** YOUR GOAL **
Reproduce the material word for word, from the line containing "Describe the element" through the end, leaving out the pictures.
··· TASK INPUTS
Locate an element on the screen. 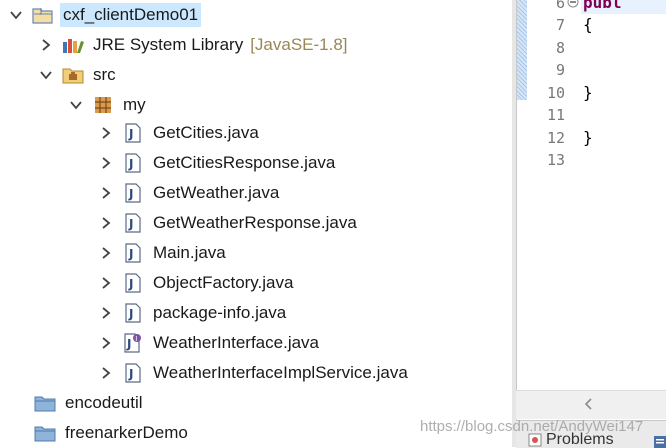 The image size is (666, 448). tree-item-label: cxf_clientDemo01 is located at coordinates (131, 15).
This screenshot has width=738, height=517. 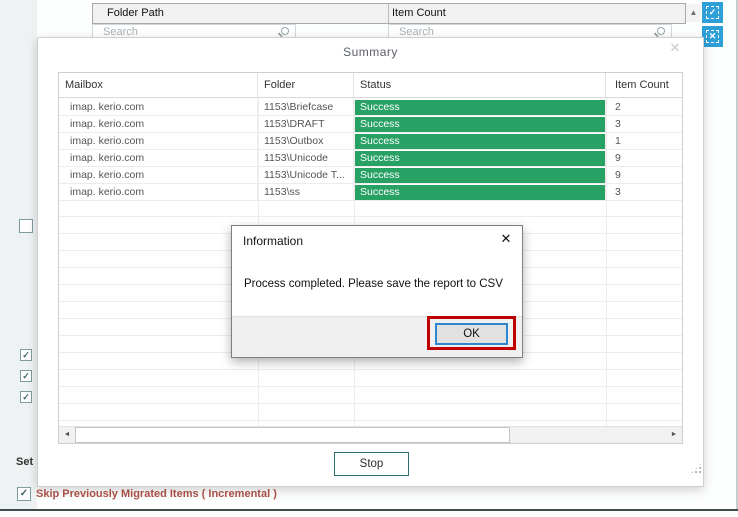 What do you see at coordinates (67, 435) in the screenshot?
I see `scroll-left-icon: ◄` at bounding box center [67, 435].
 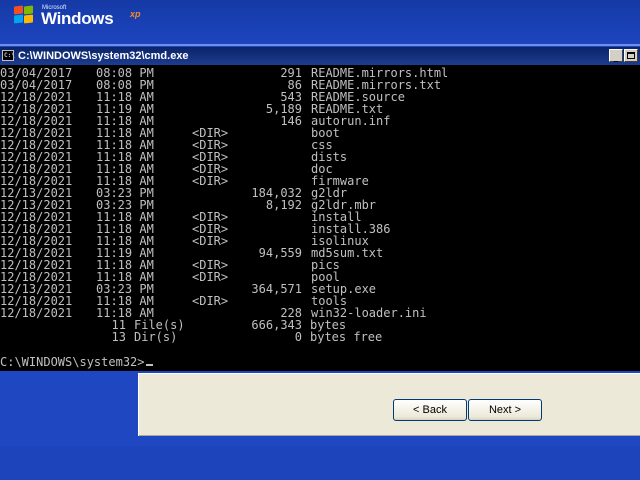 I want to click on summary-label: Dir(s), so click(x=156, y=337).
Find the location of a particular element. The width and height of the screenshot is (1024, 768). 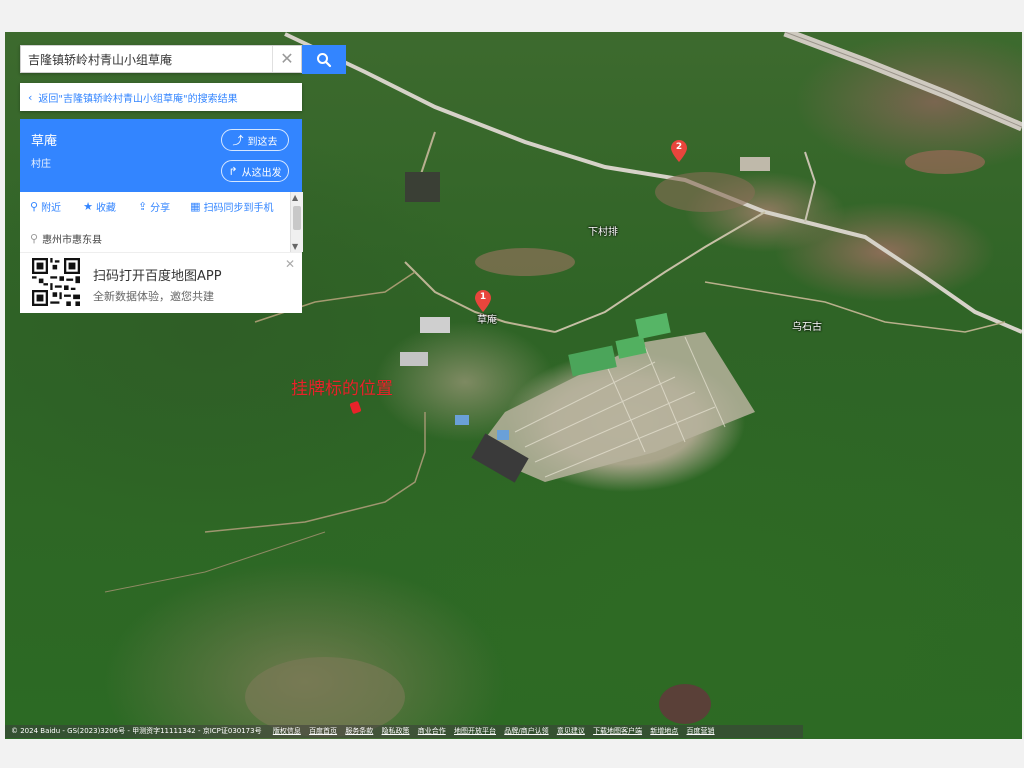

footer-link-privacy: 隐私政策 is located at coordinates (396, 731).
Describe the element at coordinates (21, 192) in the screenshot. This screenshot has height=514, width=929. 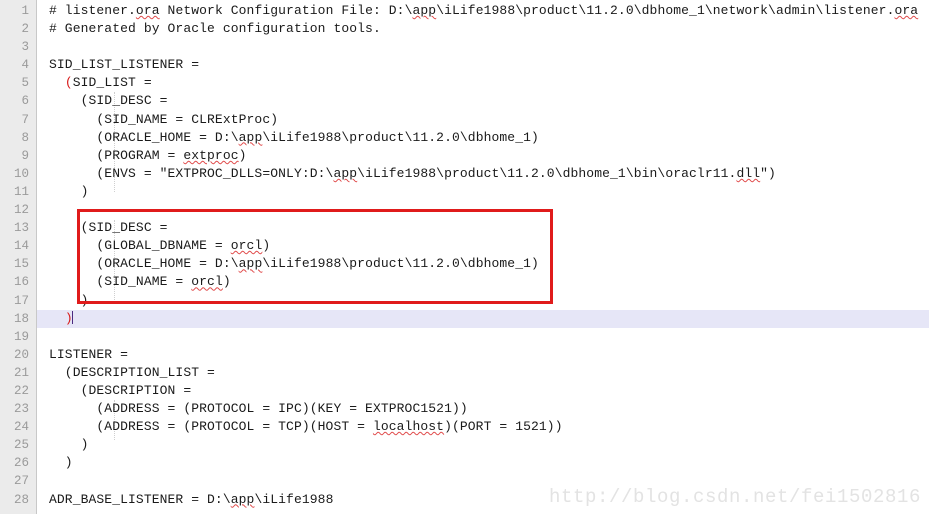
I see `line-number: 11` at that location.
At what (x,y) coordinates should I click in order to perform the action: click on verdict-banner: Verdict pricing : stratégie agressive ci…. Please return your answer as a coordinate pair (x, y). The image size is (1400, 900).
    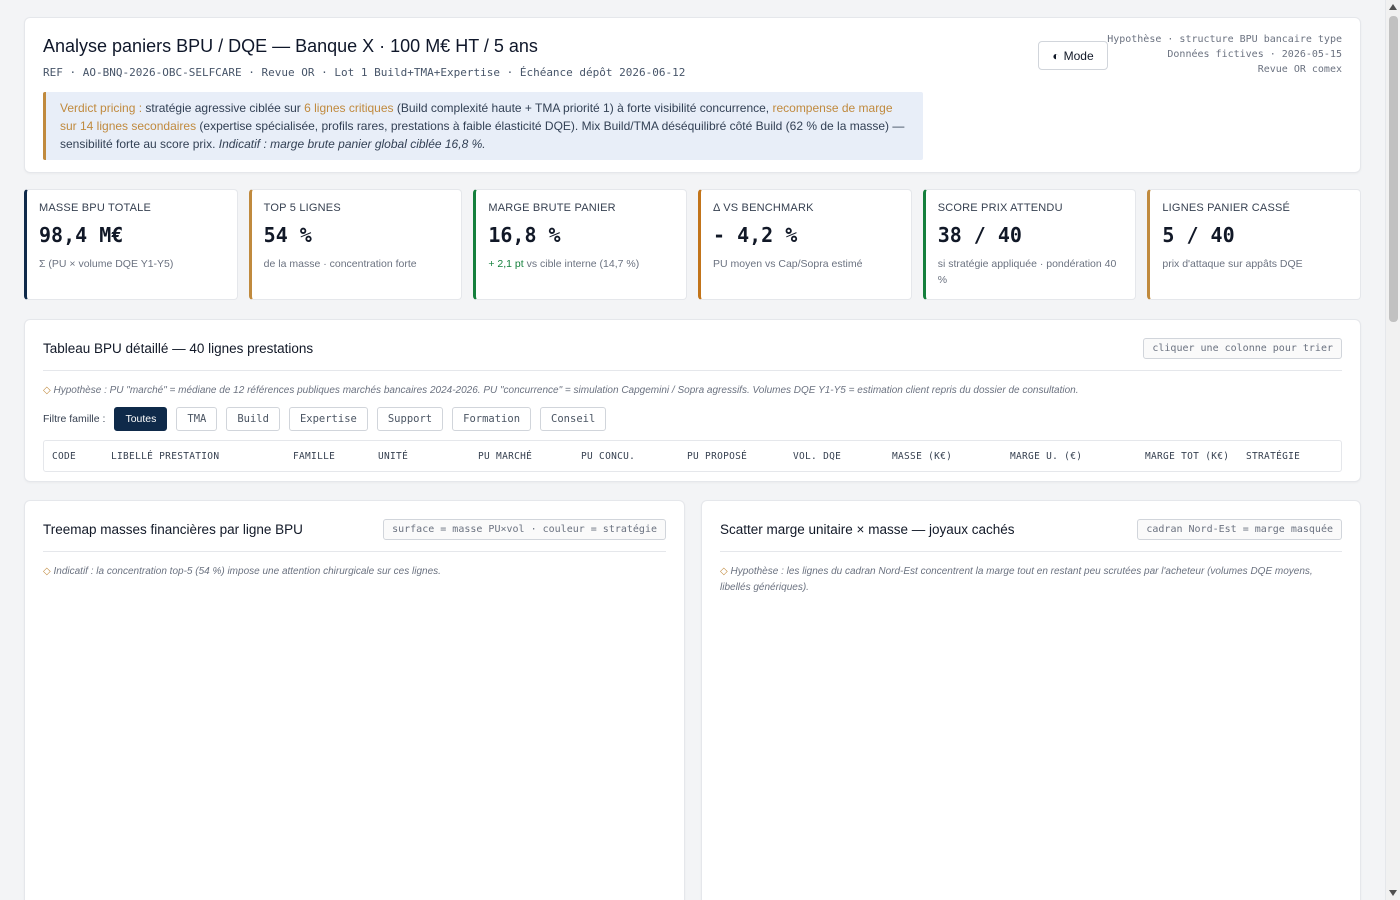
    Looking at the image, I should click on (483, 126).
······
** SOLUTION BELOW **
Describe the element at coordinates (21, 192) in the screenshot. This screenshot has height=514, width=929. 
I see `line-number: 11` at that location.
At what (x,y) coordinates should I click in order to perform the action: click on verdict-banner: Verdict pricing : stratégie agressive ci…. Please return your answer as a coordinate pair (x, y). The image size is (1400, 900).
    Looking at the image, I should click on (483, 126).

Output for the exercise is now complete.